Saturday, April 04, 2009

well, uh, I guess that makes sense

Kindergartner Lola states rather matter of factly, "I am Satan's kitten!"

Friday, April 03, 2009

dammit, I suck as a mother

On any given day, I spent huge amounts of time at home and am readily available should any emergency befall a child of mine. On Thursday, I had agreed to do a solo counseling session BEFORE a joint counseling session. Since I was going downtown, I planned a side trip to Bloomingdales' for make-up, returning books to the library, and picking up art supplies for my Monday collage class (I had the assignment of buying 4 new acrylic colors and a block of "canvas paper").

When my counselor and I broke for a bathroom break before the joint session, Anton, waiting for the joint session, informed me that Lola was sick and that he had picked her up at school and parked her at my friend Joyce's house (thank you, Joyce, I owe you, oh magnificent one). I was suffused with huge guilt. There I was, the first time in three months that I"d gone around shopping, buying art supplies and make-up and whining in a private therapy session while my child was ill. Such bad timing.

Sometimes I hate myself, sometimes I miss the old days when I was a childless lawyer. God knows that being availabe six days out of seven sometimes isn't enough when you're a parent of a small child.

Wednesday, April 01, 2009

an authority on life at a young age

Lola is only in kindergarten, but she's a clever and original thinker, and the years of combat with her older sister have honed her skills in arguing. Recently Lola reverted to resisting going to kindergarten (this was started by guests who were discussing home schooling. Lola had never realized before that her mother makes a choice in sending her to kindergarten, and that if her lazy old mother felt like it, Lola would never have to go to school again). After her request to be home-schooled went nowhere, Lola insisted that she was too sick to go to school. This was met with a polite refusal to believe on my part (and open laughter and derision on Iris's part. "You're sick?
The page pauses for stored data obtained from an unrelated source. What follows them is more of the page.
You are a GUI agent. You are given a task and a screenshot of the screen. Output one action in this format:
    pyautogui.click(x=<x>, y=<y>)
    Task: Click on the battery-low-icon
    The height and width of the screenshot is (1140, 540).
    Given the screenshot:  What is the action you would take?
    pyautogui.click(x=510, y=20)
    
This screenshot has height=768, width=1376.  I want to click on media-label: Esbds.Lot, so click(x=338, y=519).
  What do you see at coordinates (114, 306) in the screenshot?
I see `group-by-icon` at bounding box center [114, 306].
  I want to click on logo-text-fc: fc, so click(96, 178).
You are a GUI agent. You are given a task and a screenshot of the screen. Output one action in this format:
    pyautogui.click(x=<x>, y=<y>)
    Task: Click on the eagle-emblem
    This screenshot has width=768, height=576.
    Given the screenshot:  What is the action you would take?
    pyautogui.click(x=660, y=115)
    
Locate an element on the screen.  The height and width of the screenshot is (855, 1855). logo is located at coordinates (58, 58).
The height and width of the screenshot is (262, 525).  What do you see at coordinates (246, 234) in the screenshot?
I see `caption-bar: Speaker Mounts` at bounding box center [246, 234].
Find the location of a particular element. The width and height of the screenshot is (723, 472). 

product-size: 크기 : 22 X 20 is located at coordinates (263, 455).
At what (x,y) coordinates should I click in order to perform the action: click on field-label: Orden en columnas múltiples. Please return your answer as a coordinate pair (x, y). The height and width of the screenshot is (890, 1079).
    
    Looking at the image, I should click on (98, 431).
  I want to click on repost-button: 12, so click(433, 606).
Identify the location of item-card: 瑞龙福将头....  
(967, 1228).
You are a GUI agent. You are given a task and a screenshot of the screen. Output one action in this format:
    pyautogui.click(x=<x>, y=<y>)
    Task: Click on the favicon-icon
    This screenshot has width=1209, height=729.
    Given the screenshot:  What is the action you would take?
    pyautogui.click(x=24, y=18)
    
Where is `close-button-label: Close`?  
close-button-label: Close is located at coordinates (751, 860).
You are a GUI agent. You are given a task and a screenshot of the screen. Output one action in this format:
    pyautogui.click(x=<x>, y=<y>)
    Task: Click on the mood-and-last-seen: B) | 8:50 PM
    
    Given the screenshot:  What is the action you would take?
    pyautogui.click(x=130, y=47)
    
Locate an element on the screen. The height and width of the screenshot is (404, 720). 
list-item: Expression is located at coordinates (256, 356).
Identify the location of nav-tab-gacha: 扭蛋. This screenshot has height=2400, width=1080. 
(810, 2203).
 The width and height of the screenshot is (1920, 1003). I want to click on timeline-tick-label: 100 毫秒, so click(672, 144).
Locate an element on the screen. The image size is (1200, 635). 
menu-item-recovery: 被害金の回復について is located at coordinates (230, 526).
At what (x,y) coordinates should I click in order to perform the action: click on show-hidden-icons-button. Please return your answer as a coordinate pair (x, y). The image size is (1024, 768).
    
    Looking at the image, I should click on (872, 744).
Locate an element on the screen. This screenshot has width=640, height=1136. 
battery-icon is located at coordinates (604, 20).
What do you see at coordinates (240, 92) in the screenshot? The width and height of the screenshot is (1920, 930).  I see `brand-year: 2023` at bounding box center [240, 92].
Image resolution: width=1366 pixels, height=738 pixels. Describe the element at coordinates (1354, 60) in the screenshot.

You were running around and laughing! Look, you're going to laugh!"). I did ask her to list her symptoms, and rather unconvincingly, "I have to go to school ALL WEEK" and "There are one hundred million days of school" were cited as symptoms, along with vague issues of various body parts allegedly hurting.

Peevishly Lola said the next day, "No DOCTOR said I wasn't sick." I had to admit that third grader Iris and I don't have medical degrees, and I had to admire her reasoning.

Last night Lola resisted going to bed. Along with a variety of other excuses, she stated firmly, "It's not the right weather to go to bed."